El cantaor utrerano, Rafael de Utrera, se erige como uno de los triunfadores en esta edición del añejo y prestigioso festival morisco

La Puebla de Cazalla es una localidad acogedora con una enorme importancia dentro del
flamenco. En La Puebla han nacido artistas que han hecho más grande el cante, lo que
supone que haya tenido y tenga un gran peso en todo lo que se refiere al mundo jondo.
Por citar algunos contemporáneos, tendríamos que hablar de la “Niña de la Puebla”, José
Menese, Miguel Vargas, Diego Clavel, Manuel Gerena; incluso Joselero, al que se le
conoce como Joselero de Morón, en realidad nació en La Puebla de Cazalla.

Pero no sólo ha dado La Puebla grandes cantaores, sino que ha aportado a la cultura
andaluza artistas geniales, como Francisco Moreno Galván. Sus letras flamencas y sus
obras pictóricas han tenido una influencia extraordinaria en el mundo del flamenco, que
sin duda no sería el mismo sin su majestuosa figura. Fue precisamente Moreno Galván
junto con Menese y otros amigos los que organizaron en el año 1967 la “I Reunión de
Cante Jondo” en la que participaron artistas de la talla de Antonio Mairena, Juan Talega,
Chocolate, Menese, Joselero, y los utreranos Fernanda, Bernarda y Perrate.

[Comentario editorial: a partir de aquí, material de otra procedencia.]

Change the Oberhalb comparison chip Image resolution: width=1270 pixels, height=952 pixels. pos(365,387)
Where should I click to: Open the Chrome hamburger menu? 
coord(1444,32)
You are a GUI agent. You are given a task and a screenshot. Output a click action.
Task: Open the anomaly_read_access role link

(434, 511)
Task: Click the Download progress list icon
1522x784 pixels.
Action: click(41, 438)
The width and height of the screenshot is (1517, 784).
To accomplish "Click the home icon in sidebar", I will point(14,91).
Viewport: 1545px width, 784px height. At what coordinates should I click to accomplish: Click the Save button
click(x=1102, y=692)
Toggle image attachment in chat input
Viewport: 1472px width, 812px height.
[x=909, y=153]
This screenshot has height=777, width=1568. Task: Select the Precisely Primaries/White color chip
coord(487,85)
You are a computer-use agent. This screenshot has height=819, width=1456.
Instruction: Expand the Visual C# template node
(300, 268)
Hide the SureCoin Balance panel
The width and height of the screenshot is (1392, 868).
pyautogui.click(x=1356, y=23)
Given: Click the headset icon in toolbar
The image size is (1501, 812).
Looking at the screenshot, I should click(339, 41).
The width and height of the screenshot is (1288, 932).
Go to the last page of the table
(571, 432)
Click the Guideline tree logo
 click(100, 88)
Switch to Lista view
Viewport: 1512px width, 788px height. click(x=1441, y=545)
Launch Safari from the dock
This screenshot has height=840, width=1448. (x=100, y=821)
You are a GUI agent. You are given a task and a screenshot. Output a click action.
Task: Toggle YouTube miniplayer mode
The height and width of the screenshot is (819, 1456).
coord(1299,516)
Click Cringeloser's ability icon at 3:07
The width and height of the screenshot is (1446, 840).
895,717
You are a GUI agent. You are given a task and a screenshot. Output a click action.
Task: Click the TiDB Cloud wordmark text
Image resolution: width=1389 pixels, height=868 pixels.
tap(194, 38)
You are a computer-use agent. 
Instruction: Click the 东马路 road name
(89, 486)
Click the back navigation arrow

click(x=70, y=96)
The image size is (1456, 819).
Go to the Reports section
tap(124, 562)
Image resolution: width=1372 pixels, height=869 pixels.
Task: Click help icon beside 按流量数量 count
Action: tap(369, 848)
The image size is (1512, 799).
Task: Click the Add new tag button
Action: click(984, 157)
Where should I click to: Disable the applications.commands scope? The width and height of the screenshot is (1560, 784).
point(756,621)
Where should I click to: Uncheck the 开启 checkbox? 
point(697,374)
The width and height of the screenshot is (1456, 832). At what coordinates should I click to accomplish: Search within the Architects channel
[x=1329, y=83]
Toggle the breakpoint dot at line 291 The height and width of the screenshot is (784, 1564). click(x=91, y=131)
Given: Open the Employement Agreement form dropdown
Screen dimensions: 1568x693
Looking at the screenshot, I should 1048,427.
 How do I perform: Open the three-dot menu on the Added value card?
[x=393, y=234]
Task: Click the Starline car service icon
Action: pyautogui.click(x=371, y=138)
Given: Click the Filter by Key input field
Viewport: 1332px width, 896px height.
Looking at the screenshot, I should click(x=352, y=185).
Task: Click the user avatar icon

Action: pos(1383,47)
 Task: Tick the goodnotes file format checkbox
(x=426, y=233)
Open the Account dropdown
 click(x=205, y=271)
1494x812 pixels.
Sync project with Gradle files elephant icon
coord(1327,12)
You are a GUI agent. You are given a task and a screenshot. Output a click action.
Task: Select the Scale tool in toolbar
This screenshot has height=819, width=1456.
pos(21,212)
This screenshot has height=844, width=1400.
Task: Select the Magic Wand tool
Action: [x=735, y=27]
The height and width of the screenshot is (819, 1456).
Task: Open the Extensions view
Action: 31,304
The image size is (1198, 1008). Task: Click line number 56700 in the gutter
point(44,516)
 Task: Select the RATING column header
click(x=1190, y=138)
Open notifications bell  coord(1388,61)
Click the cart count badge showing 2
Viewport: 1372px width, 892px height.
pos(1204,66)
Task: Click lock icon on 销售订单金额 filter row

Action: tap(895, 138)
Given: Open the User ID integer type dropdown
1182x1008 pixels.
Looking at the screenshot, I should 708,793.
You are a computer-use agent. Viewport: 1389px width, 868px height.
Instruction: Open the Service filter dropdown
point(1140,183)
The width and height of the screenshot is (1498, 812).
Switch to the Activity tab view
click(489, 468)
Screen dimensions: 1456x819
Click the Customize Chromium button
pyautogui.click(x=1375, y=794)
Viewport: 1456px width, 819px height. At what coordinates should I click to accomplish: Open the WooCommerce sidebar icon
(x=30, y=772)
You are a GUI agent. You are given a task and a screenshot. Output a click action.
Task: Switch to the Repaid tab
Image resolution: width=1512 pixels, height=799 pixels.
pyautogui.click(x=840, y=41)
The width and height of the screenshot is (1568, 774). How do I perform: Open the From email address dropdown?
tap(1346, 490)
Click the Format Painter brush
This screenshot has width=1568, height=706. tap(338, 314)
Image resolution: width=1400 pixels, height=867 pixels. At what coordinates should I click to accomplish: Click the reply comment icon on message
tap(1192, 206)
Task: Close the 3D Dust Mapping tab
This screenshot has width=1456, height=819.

Y medio siglo después, otro cantaor utrerano ha vuelto al elenco de la Reunión para
debutar y salir por la puerta grande. El incomparable marco de la Hacienda La
Fuenlongilla, el aromático olor a tomillo y romero, la sobriedad del escenario semiluninado
por dos faroles de carruaje y una impresionante lámpara de candiles -símbolo del festival y
el respeto, el magnífico y sabio respeto del público de La Puebla. Sigue viva en este
espacio la presencia de su prócer, Moreno Galván, que dotó a este encuentro de una
estética entre popular y vanguardista que lo distingue del resto de los festivales flamencos
de verano.

Este ambiente flamenco idílico -sólo roto por inoportunas ráfagas de viento- fue propicio
para el cante sereno y acompasado de Rafael de Utrera, que sabe lo que hace y por qué
lo hace, y que ya de muestras de una madurez cantaora que reclama cotas más altas.
Ágil y salobre en las cantiñas a compás de amalgama que fueron y vinieron a Cádiz,
Jerez y los Puertos e hicieron parada y fonda en Córdoba y en la Utrera de Pinini.
Ecos alfareros, califales y gaditas de Paquirri y Charamusco en la soleá apolá que trae a
la memoria a su maestro y paisano Curro.

Sobria malagueña chaconiana rematada con abandolaos en los que sube a los montes de
la verdial con frenético ritmo y cadencia.

Y como epílogo a su catálogo cantaor, bulerías marca de la casa al son de Jerez y Morón
con el recurso al cuplé “Señorita” del recordado Enrique Montoya. Soniquete y melismas a
raudales.

Y Rafael de Utrera siempre busca las buenas compañías para su cante. La magistral y
primorosa sonanta jerezana de José Quevedo “Bolita”, el compás con pentagramas en las
palmas de las manos de Diego Montoya y Roberto Jaén, y la guitarra gallera y calera de
Domi de Morón; una orquesta de cámara flamenca perfectamente ensamblada con el
utrerano.

Y Rafael de Utrera encandiló al público morisco como lo hace la lámpara de Moreno
Galván. En la ronda de tonás se desgarró en la oscuridad y estremeció a todos bajo la luz
de la luna. Y hasta en el fin de fiesta se dió una pataíta sembrá. Y La Puebla se quedó
con más ganas de Rafael, con más ganas de Utrera, con ansias del cante de Rafael de
Utrera. Una próxima cita le espera en una tierra flamenca que hoy, más que nunca,
recordó los soníos negros de Menese…

XLIX Reunión de Cante Jondo. Sábado, 8 de julio, 2017. 23:00h.

La Puebla de Cazalla, Hacienda La Fuenlonguilla.

Cante: Raúl Montesinos, Rafael de Utrera, La Macanita, Carmen Linares. Guitarra solista:
Antonio Carrión. Guitarras: Antonio Cáceres, José Quevedo “Bolita”, Domi de Morón,
Manuel Valencia. Baile: El Junco y su grupo con Óscar Lagos (guitarra), Emilio Florido,
Jesús Flores (cante), Roberto Jaén (palmas).